§ Source text
# # # # #
US Federal agents investigating the explosion of a motor home in Nashville, Tennessee, were on Saturday searching a two-story suburban house for clues to the blast, which injured three people in the heart of the US’ country music capital on Christmas Day.
Agents were also trying to identify apparent human remains found near the exploded vehicle.
The motor home, parked on a downtown Nashville street, exploded at dawn on Friday, moments after police responding to reports of gunfire noticed it and heard an automated message emanating from the vehicle warning of a bomb.
The thunderous, fiery blast destroyed several vehicles, damaged more than 40 businesses and left a trail of shards from shattered windows.
Following up on what they said were more than 500 leads, local police and agents from the FBI and US Bureau of Alcohol, Tobacco, Firearms and Explosives (ATF) were searching a two-story, red-brick house on Bakertown Road in the Antioch neighborhood of Nashville, paying particular attention to its basement, a Reuters witness said.
Officials on Saturday declined to name a person of interest in connection with the explosion, but CBS News reported that the investigation had honed in on 63-year-old Anthony Quinn Warner, who recently lived at the Bakertown address, public records showed.
According to a document posted online, on Nov. 25, he signed over the property to a woman in Los Angeles at no cost to her.
The document was signed by Warner, but not by the woman.
Google Street View images of the house from last year show what appears to be a white motor home in the driveway.
Neighbors told local TV station WKRN that the recreational vehicle had been parked there for years and is now gone.
“Once we have processed the scene, we will look at the evidence and anything that we have recovered from this residence and see how that fits into this investigation,” FBI spokesman Darrell Debusk, who was at the house on Saturday, said in a telephone interview.
“At this point we’re not prepared to identify any single individual,” FBI special agent in charge Doug Korneski told a news conference.
Korneski said that investigators were “vigorously working on” identifying what appeared to be human remains found in the wreckage.
He declined to say whether investigators believe the remains belong to the person behind what officials say was “an intentional act.”
The FBI’s Quantico, Virginia-based Behavioral Analysis Unit was helping determine the motivation of the person responsible, Korneski said.
# # # # #
§ Directions
(A) Decide whether each statement below agrees with the report on the Nashville explosion. Answer yes or no for each, and quote the words of the report that decide it.
(i) The blast damaged more than 40 businesses.
(ii) Officials on Saturday named a person of interest in the explosion.
(iii) The woman in Los Angeles signed the document transferring the property.
(B) Copy everything in the report on the Nashville explosion from "Agents were also" down to "warning of a bomb.", word for word.
(C) Proceed with the report on the Nashville explosion from where it stops.
# # # # #
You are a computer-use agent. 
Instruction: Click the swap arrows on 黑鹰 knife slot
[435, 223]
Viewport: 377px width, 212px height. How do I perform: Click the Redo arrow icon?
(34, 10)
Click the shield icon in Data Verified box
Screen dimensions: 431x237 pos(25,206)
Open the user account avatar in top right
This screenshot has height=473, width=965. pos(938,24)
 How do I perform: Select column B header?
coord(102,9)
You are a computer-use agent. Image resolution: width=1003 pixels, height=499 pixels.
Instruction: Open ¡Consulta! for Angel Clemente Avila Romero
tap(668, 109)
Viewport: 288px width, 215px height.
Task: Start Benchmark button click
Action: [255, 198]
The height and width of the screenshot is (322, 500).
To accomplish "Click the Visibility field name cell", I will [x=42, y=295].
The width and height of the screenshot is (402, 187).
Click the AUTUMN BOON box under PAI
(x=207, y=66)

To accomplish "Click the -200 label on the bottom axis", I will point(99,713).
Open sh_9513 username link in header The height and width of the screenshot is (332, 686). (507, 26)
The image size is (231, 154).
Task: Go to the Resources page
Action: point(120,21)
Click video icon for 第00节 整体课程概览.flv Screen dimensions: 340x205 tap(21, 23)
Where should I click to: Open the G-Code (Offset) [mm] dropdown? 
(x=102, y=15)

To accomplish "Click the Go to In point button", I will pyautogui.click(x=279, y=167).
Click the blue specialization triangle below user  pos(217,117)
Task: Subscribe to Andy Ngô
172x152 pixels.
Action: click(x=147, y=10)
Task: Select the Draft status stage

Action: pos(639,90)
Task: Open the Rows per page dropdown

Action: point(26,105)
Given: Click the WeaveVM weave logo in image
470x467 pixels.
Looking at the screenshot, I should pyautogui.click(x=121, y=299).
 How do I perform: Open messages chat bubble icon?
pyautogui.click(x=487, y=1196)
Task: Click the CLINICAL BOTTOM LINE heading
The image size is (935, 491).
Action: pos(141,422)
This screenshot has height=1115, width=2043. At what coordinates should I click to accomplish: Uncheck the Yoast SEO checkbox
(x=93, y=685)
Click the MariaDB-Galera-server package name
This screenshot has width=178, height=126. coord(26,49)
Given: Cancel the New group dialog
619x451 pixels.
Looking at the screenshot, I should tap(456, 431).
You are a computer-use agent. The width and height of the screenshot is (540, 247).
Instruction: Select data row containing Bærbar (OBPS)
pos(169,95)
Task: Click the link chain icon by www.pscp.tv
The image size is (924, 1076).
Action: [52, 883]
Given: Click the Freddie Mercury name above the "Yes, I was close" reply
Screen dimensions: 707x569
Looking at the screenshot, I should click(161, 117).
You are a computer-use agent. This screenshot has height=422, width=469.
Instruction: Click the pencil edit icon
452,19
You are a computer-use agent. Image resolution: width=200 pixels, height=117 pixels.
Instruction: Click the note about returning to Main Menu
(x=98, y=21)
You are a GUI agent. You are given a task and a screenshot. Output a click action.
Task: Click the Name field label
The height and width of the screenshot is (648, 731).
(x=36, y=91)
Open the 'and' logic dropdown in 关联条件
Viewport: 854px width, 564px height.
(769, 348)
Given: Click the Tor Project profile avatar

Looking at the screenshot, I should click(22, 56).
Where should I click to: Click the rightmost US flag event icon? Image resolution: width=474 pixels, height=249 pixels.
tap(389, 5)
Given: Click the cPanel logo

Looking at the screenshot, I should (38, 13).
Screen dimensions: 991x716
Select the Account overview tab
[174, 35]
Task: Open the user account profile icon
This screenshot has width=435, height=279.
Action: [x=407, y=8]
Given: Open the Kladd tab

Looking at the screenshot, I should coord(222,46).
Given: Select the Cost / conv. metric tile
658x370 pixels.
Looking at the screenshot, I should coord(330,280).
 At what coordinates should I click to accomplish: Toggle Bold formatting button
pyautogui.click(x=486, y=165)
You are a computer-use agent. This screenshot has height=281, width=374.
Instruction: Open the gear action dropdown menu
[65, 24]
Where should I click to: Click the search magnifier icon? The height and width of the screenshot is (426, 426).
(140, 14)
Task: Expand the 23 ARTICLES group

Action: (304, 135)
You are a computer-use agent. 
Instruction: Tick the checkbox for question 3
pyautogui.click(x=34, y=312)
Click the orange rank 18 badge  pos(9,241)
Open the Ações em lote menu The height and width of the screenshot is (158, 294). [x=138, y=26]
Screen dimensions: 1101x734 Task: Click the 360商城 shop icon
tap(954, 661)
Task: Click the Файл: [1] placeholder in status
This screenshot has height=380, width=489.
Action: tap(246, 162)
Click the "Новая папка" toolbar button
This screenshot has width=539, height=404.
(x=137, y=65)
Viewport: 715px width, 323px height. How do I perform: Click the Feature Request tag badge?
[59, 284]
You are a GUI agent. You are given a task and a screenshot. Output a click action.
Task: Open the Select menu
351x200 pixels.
# # # # #
§ Results for the exercise
(A)
(i) Yes: "damaged more than 40 businesses"
(ii) No: "Officials on Saturday declined to name a person of interest in connection with the explosion"
(iii) No: "The document was signed by Warner, but not by the woman."

(B)
Agents were also trying to identify apparent human remains found near the exploded vehicle.
The motor home, parked on a downtown Nashville street, exploded at dawn on Friday, moments after police responding to reports of gunfire noticed it and heard an automated message emanating from the vehicle warning of a bomb.

(C)
The vehicle was parked outside an AT&T Inc office, and the blast caused widespread telephone, Internet and TV service outages in central Tennessee and parts of several neighboring states, including Mississippi, Kentucky, Alabama and Georgia.
Adding to the cryptic nature of Friday’s incident was the eerie preamble described by police and witnesses — a crackle of gunfire followed by an apparently computer-generated female voice from the motor home reciting a minute-by-minute countdown to an impending bombing.
Police scrambled to evacuate nearby homes and buildings and called for a bomb squad, which was en route to the scene when the recreational vehicle blew up.
Police later posted a photograph of the motor home, which they said had arrived in the area about five hours prior to the explosion.
Officials said 41 businesses were damaged and three people were hospitalized with relatively minor injuries.
Dozens of agents from the FBI and ATF were surveying the scene on Saturday. Parked vehicles and trees were blackened and an exploded water pipe that had been spraying overnight had covered trees in a layer of ice.
“All the windows came in from the living room into the bedroom. The front door became unhinged,” Buck McCoy, who lives on the block where the blast occurred, told WKRN. “I had blood coming from my face and on my side and on my legs and a little bit on my feet.”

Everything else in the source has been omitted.